Under the HIPAA Privacy Rule, a minor can exercise rights as an “individual” under the rule if he/she is in one of the following circumstances: 1) when the minor has consented to the treatment of an STD under a state minor consent law; 2) when the minor may legally receive care without parental consent such as court approval for abortion; and 3) when the parent has agreed to the confidentiality between the health care provider and the minor. In any of these, the parent is not the personal representative of the minor and may not have access to the minor’s healthcare information.
In my opinion, the HIPAA Privacy Rule is a good move to address the healthcare issues of adolescents and minors. With the changing times, majority of Americans become sexually active even before the age of 18. If their healthcare issues are not addressed and foregone due to mandatory parental involvement, this may eventually lead to the spread of sexually-transmitted diseases, unsafe abortion, depression, or even death.
With the advent of technology, teenagers or minors have more access to information in different media forms such as the internet, television, newspapers and radio.

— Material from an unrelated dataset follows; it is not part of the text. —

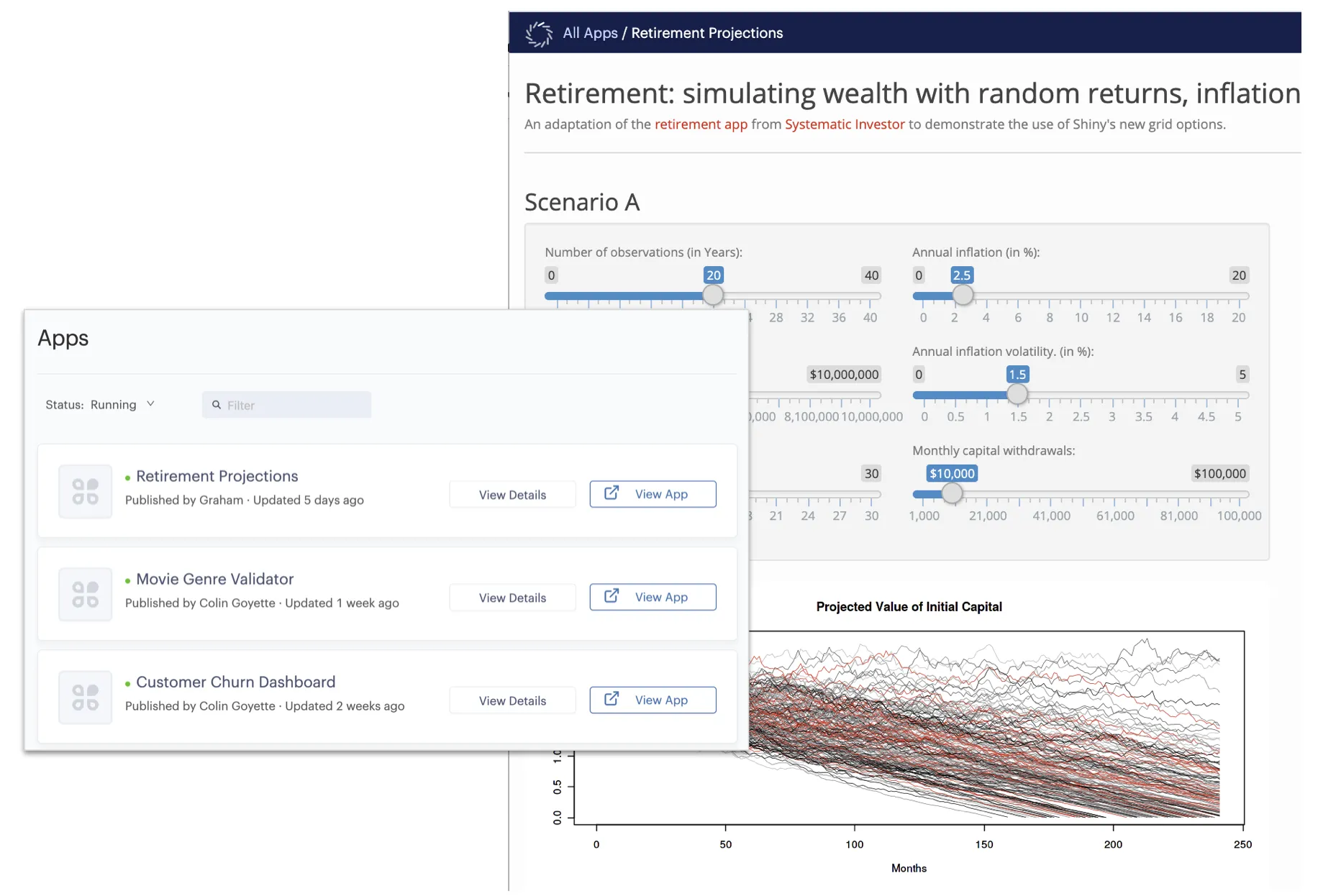This screenshot has width=1318, height=896.
Task: Go to All Apps breadcrumb
Action: [590, 33]
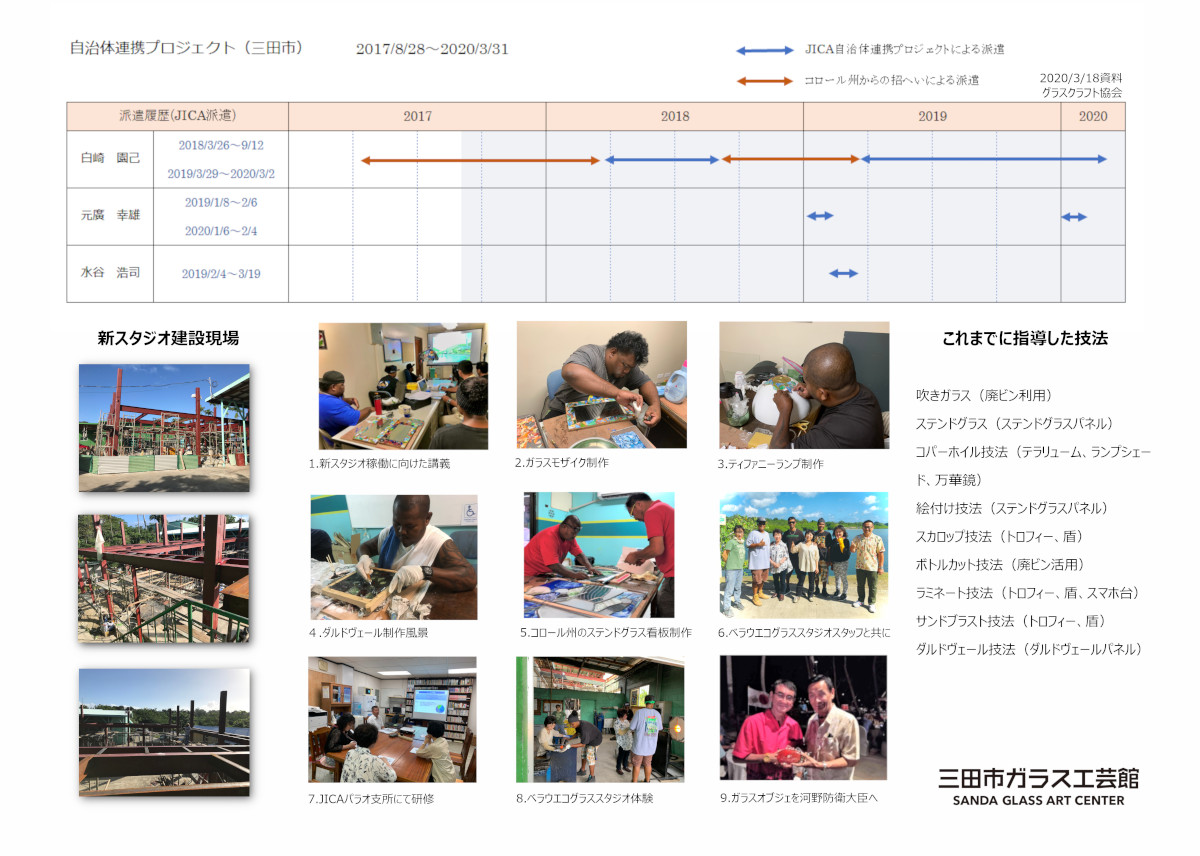Click the 吹きガラス (廃ビン利用) technique entry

With this information readily available to the public, minors can well decide for themselves if they want to undergo treatment on their own. In fact, I guess these are one of the things that adolescents should go through in life in order to learn and be independent.
However, I also do not discount the fact that we need societal change in order to diminish or eliminate the fear of children that “their parents would know what they are going through”. If we closely look at this, we can see that there is something wrong with America’s family values and the society that nurtures it. Ideally, the parents must be the one supporting their children in troubled times. However, such will not be the case if the children have lost confidence in their parents for fear of being reprimanded or even being physically abused. I believe that counseling is also very important and parents must be equipped psychologically to handle their children’s issues. Until then, we can only hope that adolescents and minors can look after themselves and hope that they make the right decisions and read the right information. Healthcare providers should know these rules and pay extra attention to minors that need healthcare.
English, Abegail and Carol Ford. “The HIPAA Privacy Rule and Adolescents: Legal Questions and Clinical Challenges”. Perspectives on Sexual and Reproductive Health. Guttmacher Institute, Mar. 2004. Web. 15 August 2012.